On pouvait compter sur la verve de Louis Michel pour animer les débats, jeudi, en Commission des libertés civiles, au Parlement européen. A l’ordre du jour : la Hongrie, et les (non)-réactions européennes à l’égard des nouvelles mesures constitutionnelles - adoptées par le parti du Premier ministre Viktor Orban, le Fidesz, qui détient la majorité des deux tiers au Parlement - et qui semblent inquiéter la liberté de la presse, l’indépendance des juges, la liberté de religion, la loi électorale

L’eurodéputé membre de l’Alliance des démocrates et des libéraux pour l’Europe (ADLE), Louis Michel, a commencé par rappeler, sagement, que "la liberté, la démocratie, l’égalité, la non-discrimination et le respect des droits fondamentaux sont les valeurs essentielles de l’Union européenne".

Il a rapidement haussé le ton envers ceux qui "semblent banaliser, de manière un peu simplificatrice, ce qui se passe en Hongrie", et qui "sont tellement prompts à dénoncer les atteintes à ces valeurs lorsqu’elles sont bafouées hors de l’Union", tançant là ses collègues du Parti populaire européen (PPE), dont font partie Viktor Orban, et le président de la Commission européenne, José Manuel Barroso, notamment. "Je pense que c’est plus qu’une exigence éthique de réagir lorsque ces violations se font au sein même de l’Union européenne."

Louis Michel se fâche ensuite. Il craint que "l’immobilisme, l’attentisme, voire la complaisance, projette une image catastrophique de l’Union, et induise une crise profonde de crédibilité, de confiance et de sens du projet européen", appelant par là - comme ses collègues socialistes et démocrates et verts au Parlement européen - la Commission européenne à réagir, très rapidement, sur la base de la Charte des droits fondamentaux de l’Union. Et ce, afin de préserver la crédibilité internationale de l’Europe.

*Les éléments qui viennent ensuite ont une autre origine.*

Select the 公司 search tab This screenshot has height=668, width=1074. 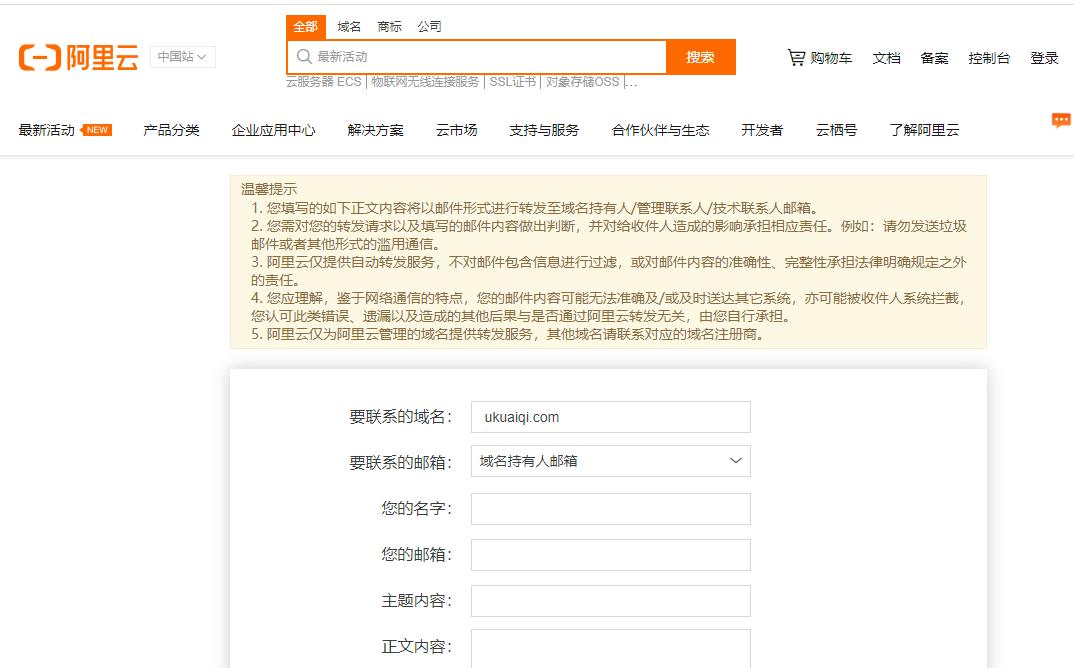430,26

"Ce que je reproche aux mesures prises, c’est un grave péché de partialité", s’emballe enfin l’eurodéputé, "On essaie de mettre en place un Etat partial, un Etat au service d’une force politique." Se débattant pour garder le micro, il parvient finalement à arracher, à la fin de son temps de parole, en hurlant : "Cette mutation d’un régime démocratique en régime autoritaire dans un pays européen est gravissime pour l’idée même du projet européen".